Apple’s redundance aggravates buyers

Carolyn Twomley, Staff Writer

The quick modernization of society popularized having the latest and greatest technology. When Apple unveils its new devices, it seems like they are either over the top with new bells and whistles or include one minor detail that is advertised as a life altering. The level of extravagance with the products never comes in the form of a happy medium—it’s always too much or not enough.
I was captivated by the announcement of the new AirPods Pro. The original AirPods came in compact, sleek case with the earpieces held in place by magnets to ensure they are secure. The only change from the original AirPods is that there is an additional silicone add-on to the ear piece. Their newly designed case is larger and more oddly shaped than the palm-sized case of the first AirPods.
Apple advertises these minor advancements as “groundbreaking,” attempting to persuade the audience that these tiny changes are essential to us. The new iPhone 11 Pro and iPhone 11 Pro Max now consist of three cameras on the back of the phone.

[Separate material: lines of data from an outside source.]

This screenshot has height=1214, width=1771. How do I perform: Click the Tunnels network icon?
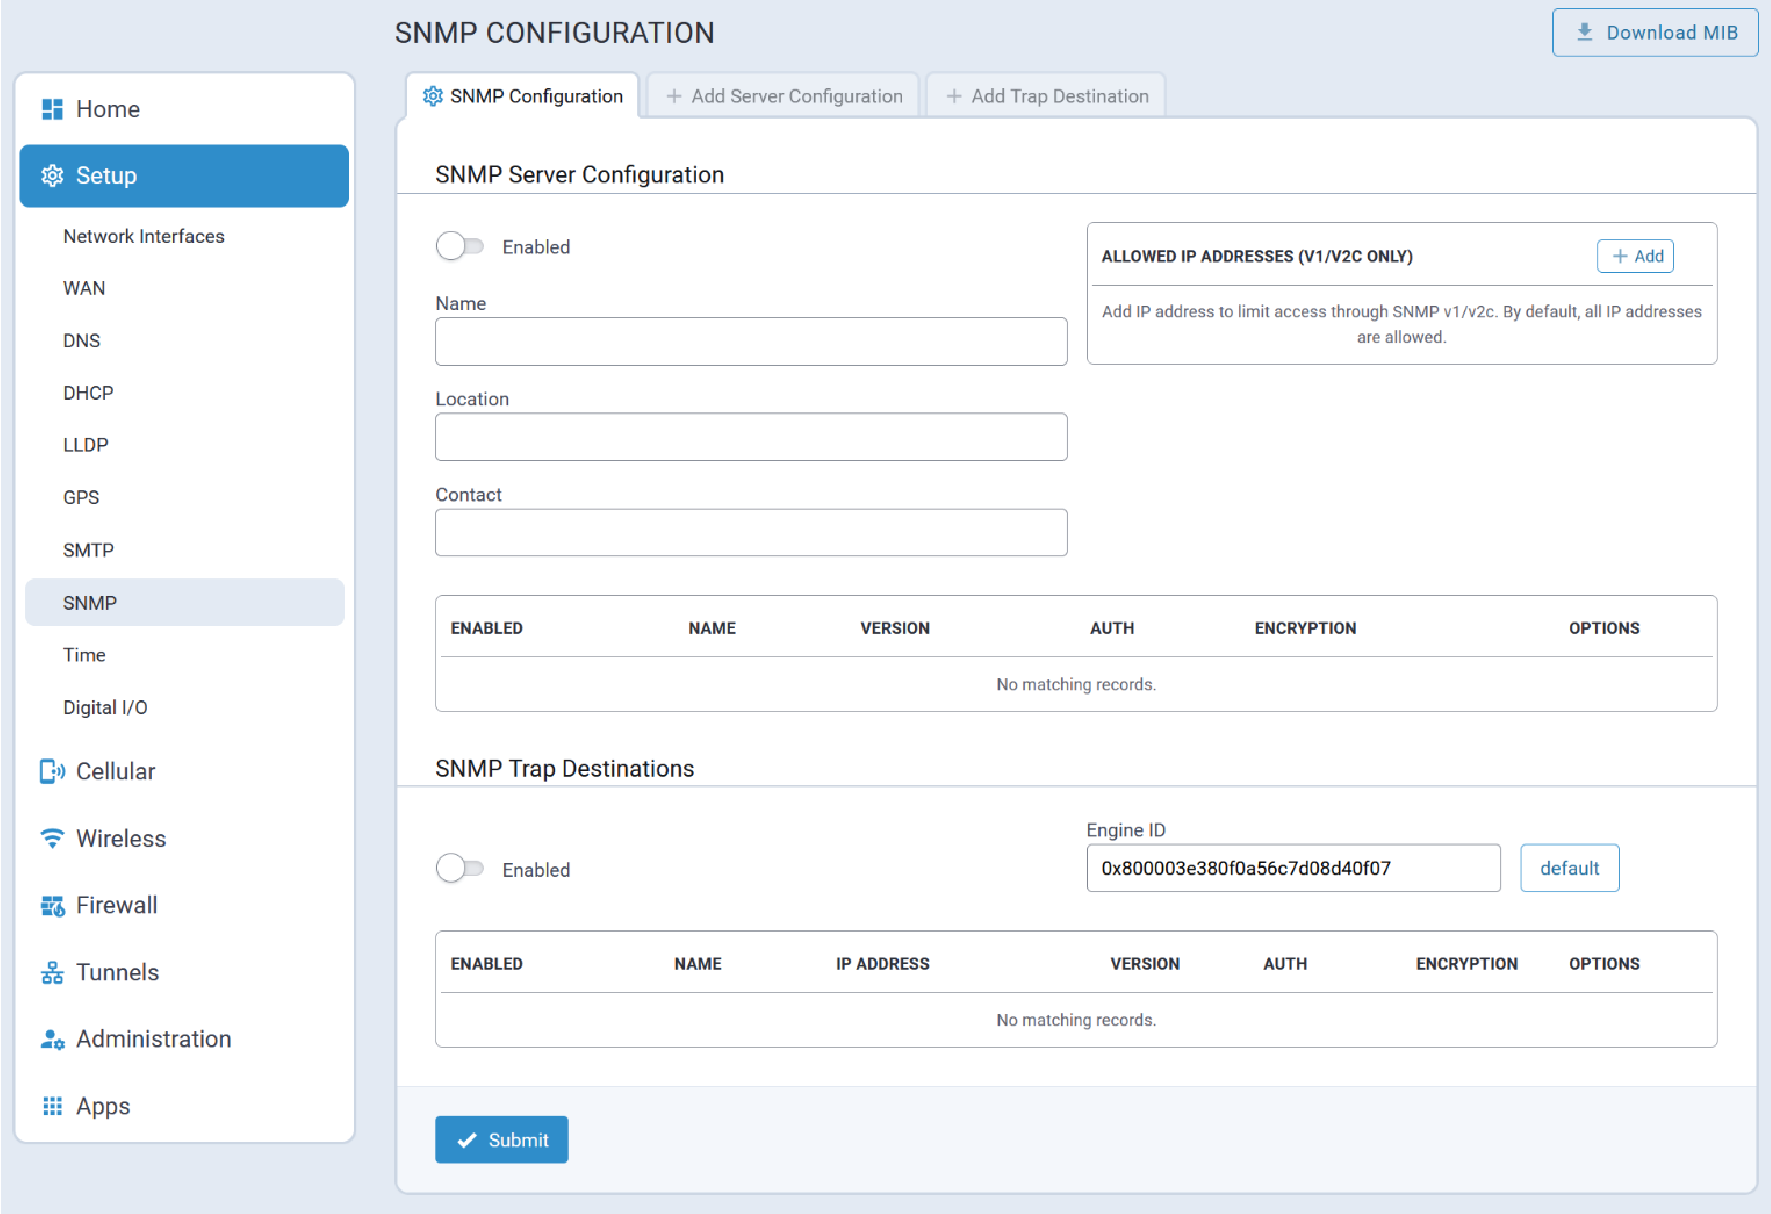click(52, 972)
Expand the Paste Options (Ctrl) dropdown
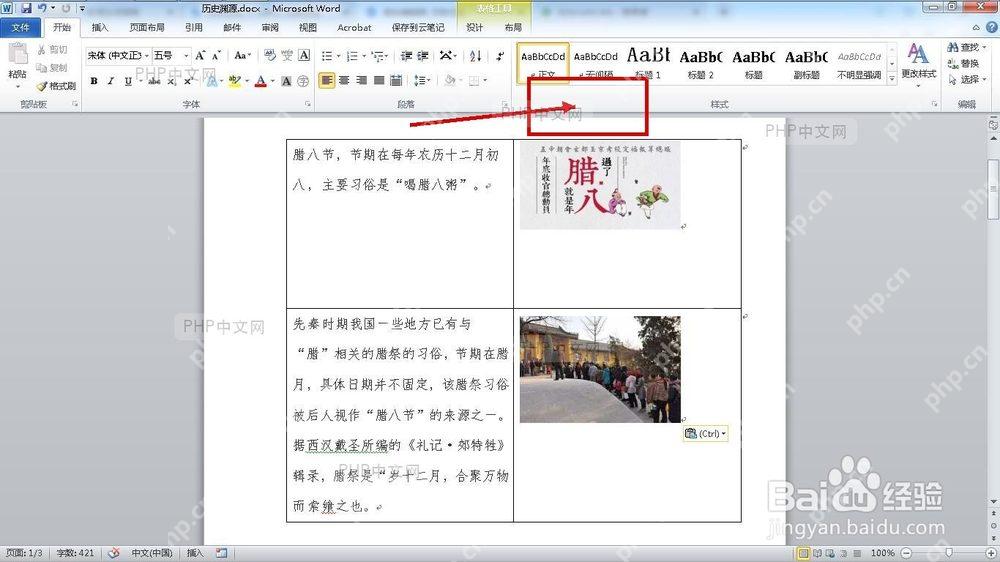The width and height of the screenshot is (1000, 562). (705, 433)
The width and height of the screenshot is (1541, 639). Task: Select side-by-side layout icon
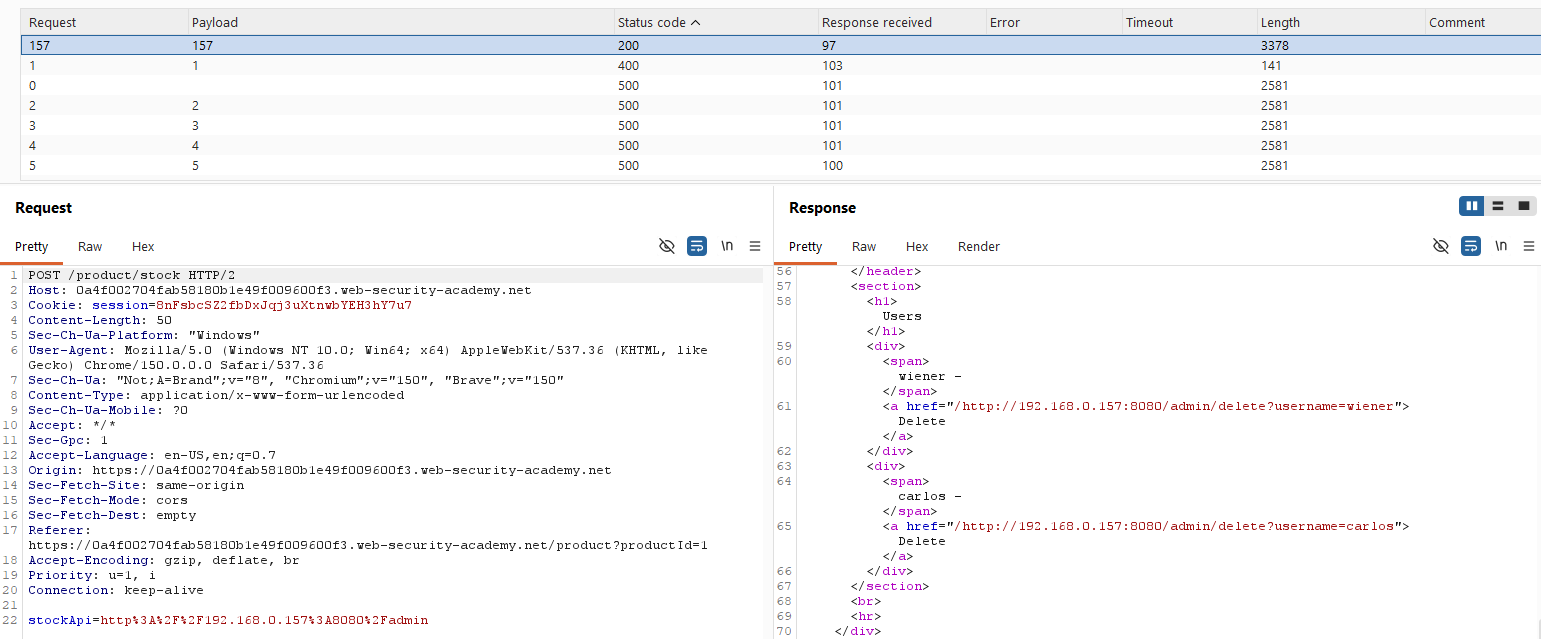[x=1472, y=206]
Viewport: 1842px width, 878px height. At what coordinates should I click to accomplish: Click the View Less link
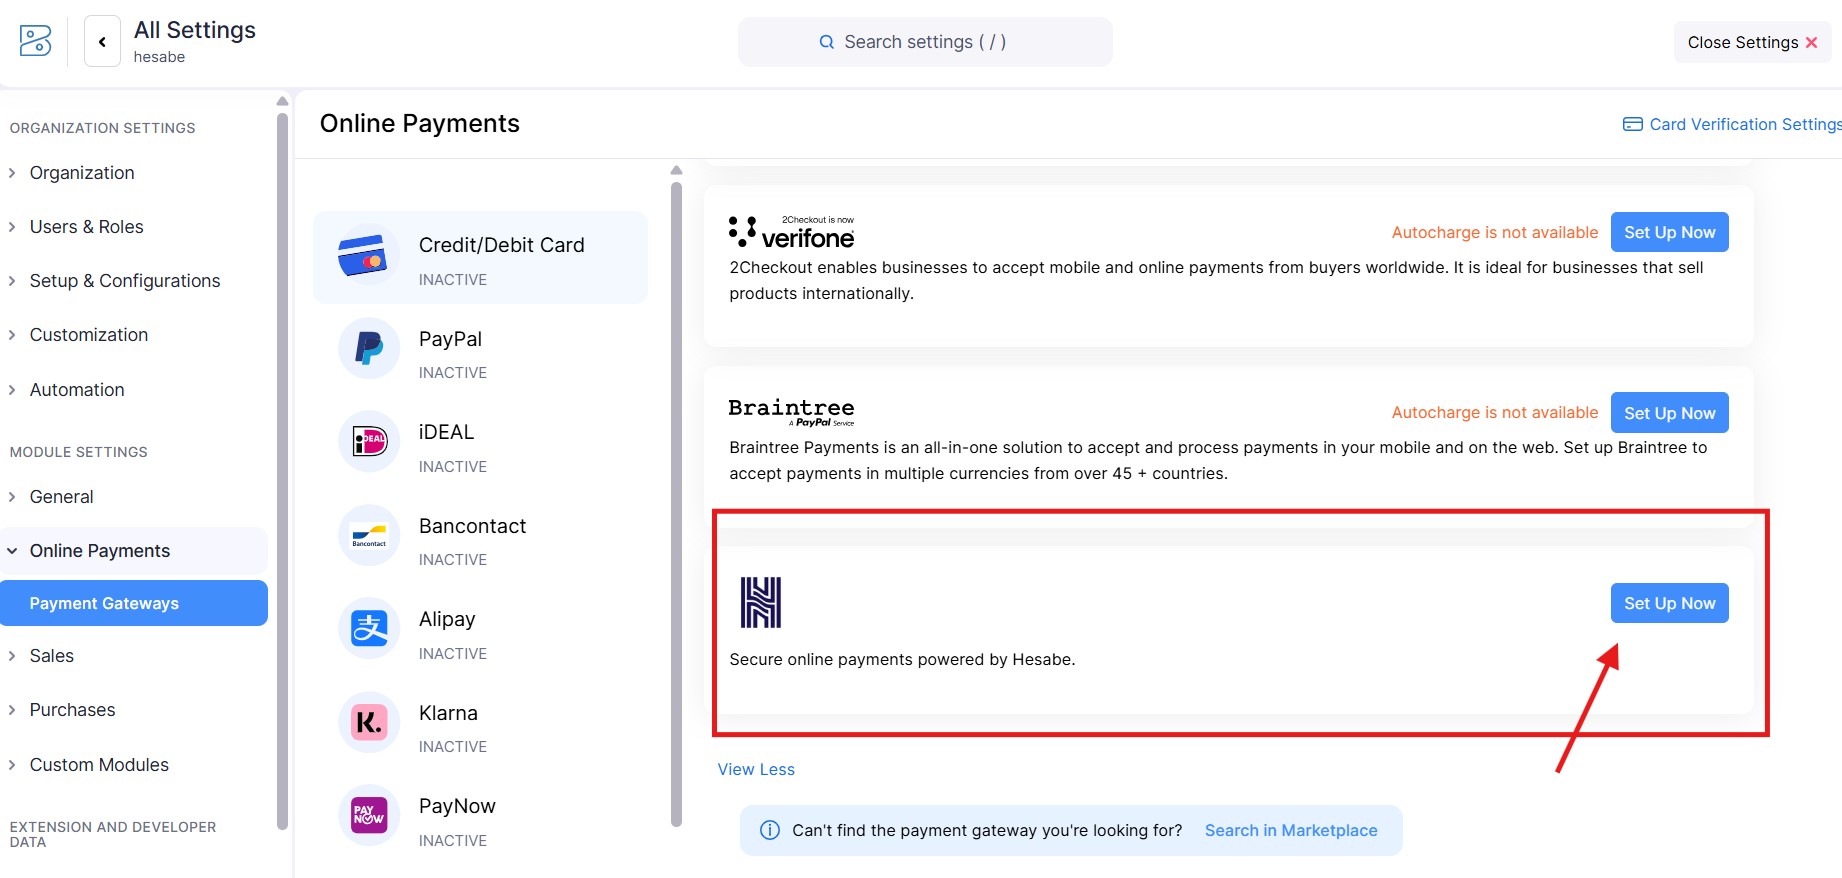click(x=756, y=769)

picture courtesy of Vinay Khosla

Played off as a crucial feature for all your picture-taking needs, the reality of this new feature seems only to be added to give the phone a “unique” aesthetic to set it apart from its competitors. Although it may appeal to avid photographers, it doesn’t really justify the $1,000 price tag.
At the same time, the variety of colors that the phones come in are also very attractive to the consumer’s eye, and Apple knows this. The iPhone 11 comes in six new colors: black, white, red, purple, green and yellow. As if it wasn’t obvious, any protective case will hide the color of the phone and mask your style.
After last year’s significant drop in sales for the iPhone X due to the sheer cost of the phone, Apple reevaluated their pricing to accommodate for those who didn’t want to pay upwards of $300 more for an upgrade of the product they already have and created a starting price of $700 for the iPhone 11.
Apple’s focus on appealing toward modern generations has taken over the design of its products. Being set on creating more efficient ways to complete simple tasks has become excessive.